*To do*
Lay out the entries as a Markdown table with the columns Row and Line, giving each line its own numbered row. Begin at the line that has "Where should I" and stop after the line that has "tap(131, 391)", leaving out blank lines and pictures.

start Records to use

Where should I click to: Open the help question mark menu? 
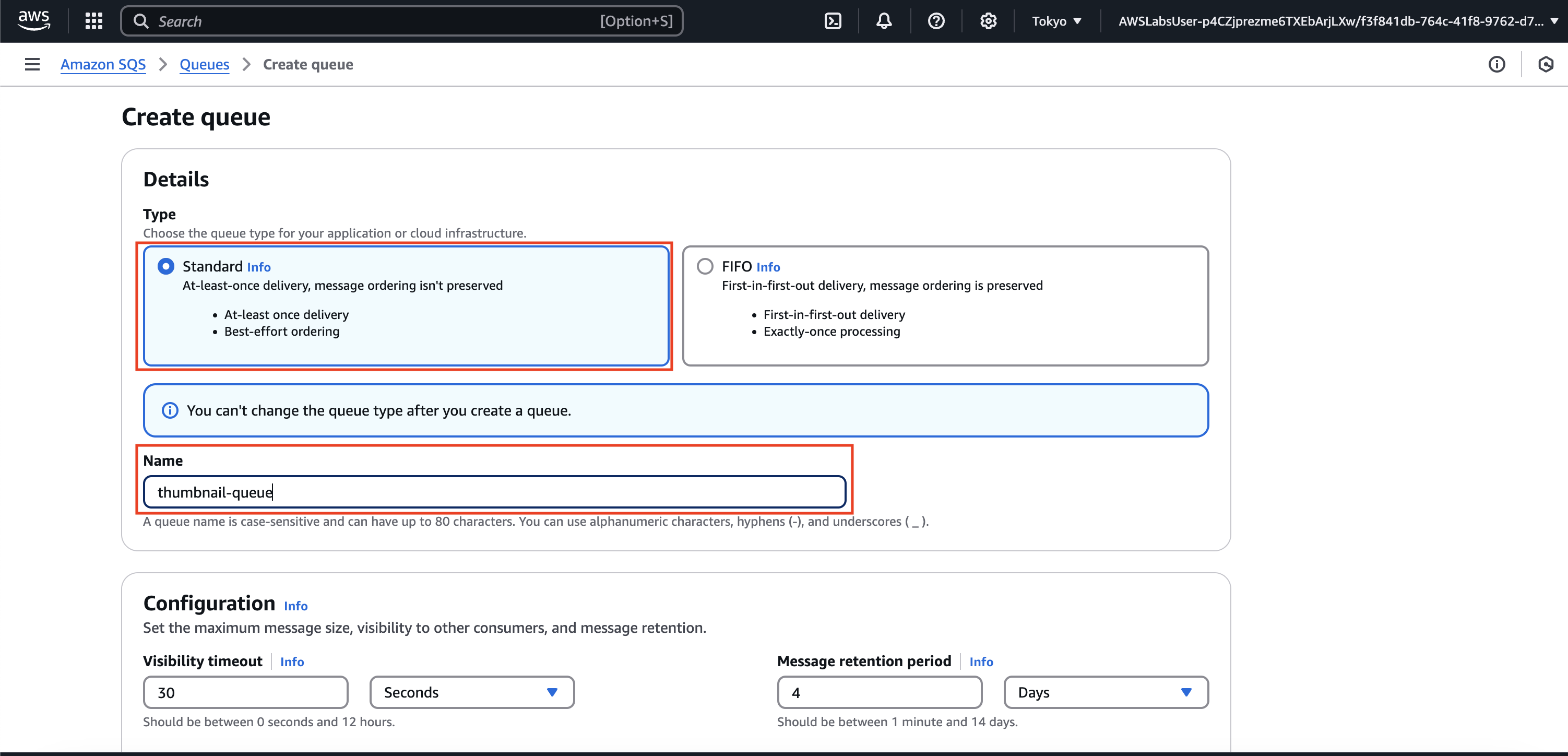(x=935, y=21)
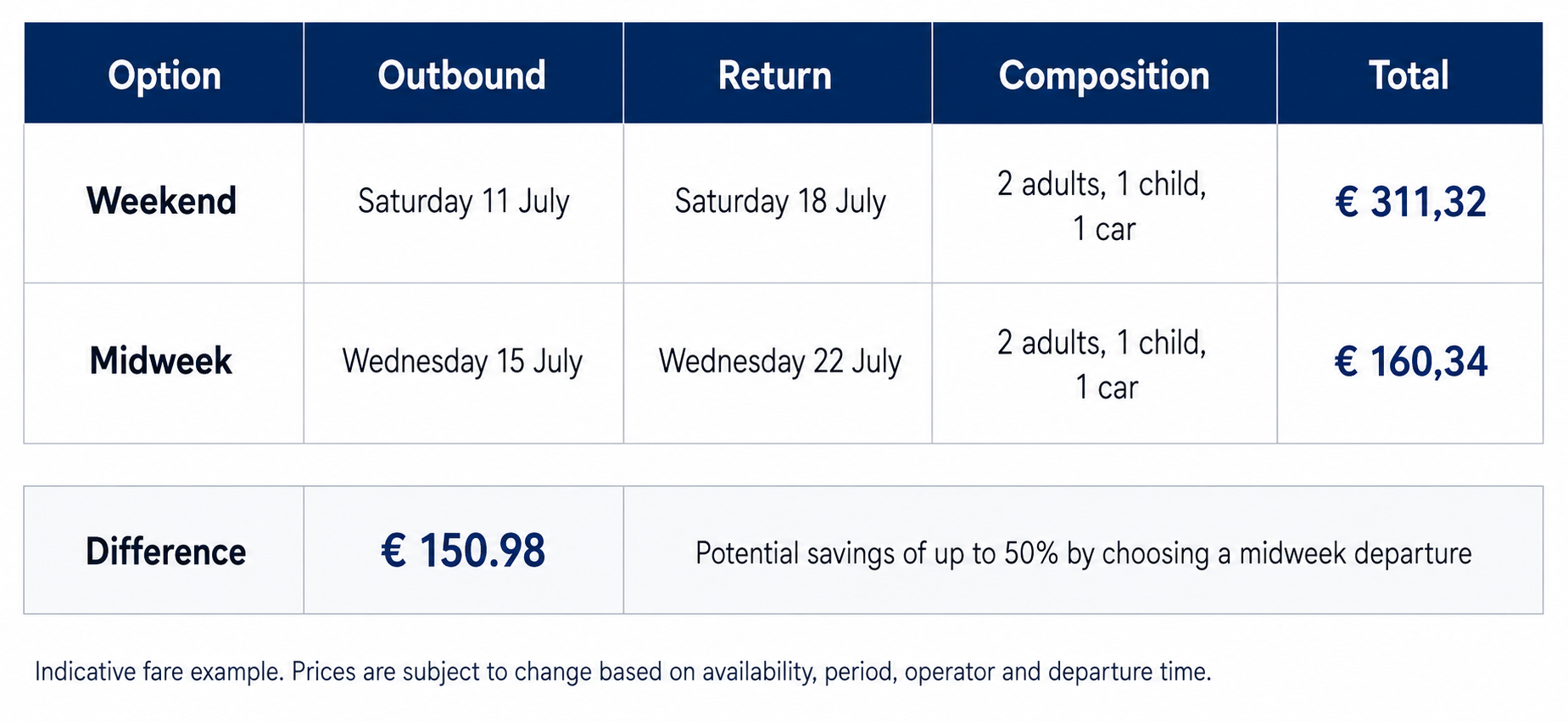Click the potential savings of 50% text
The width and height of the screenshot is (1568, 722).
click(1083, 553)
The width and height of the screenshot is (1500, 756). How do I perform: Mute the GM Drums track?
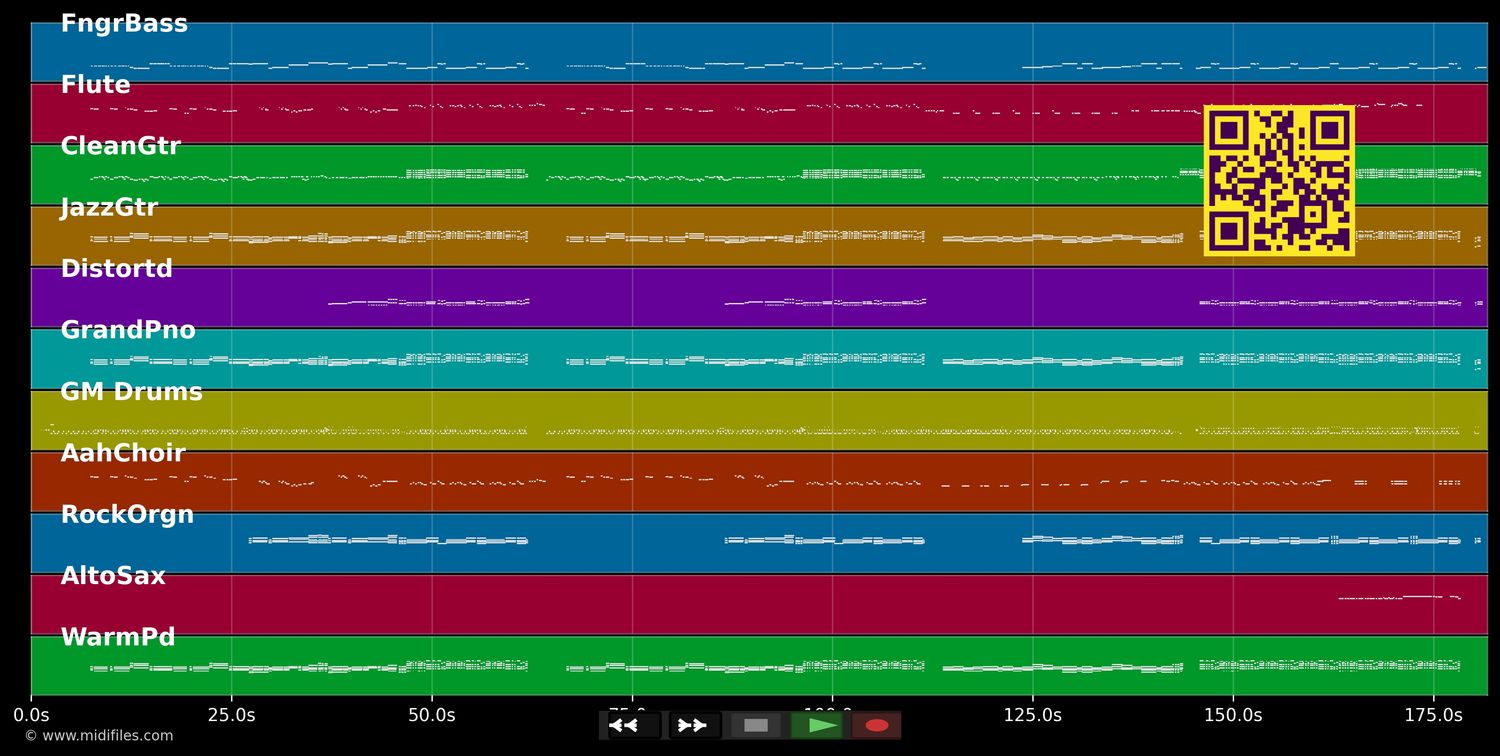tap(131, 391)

end Records to use
start Records to use

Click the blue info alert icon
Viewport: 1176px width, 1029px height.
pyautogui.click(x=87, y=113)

end Records to use
start Records to use

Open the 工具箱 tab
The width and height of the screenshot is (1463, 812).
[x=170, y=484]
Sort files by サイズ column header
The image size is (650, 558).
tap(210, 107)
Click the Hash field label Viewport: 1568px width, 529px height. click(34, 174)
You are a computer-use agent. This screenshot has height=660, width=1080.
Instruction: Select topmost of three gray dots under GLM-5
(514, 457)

end Records to use

*Exercise answer*
| Row | Line |
|---|---|
| 1 | Where should I click to: Open the help question mark menu?  |
| 2 | (x=935, y=21) |
| 3 | Click the potential savings of 50% text |
| 4 | The width and height of the screenshot is (1568, 722). |
| 5 | click(1083, 553) |
| 6 | The width and height of the screenshot is (1500, 756). How do I perform: Mute the GM Drums track? |
| 7 | tap(131, 391) |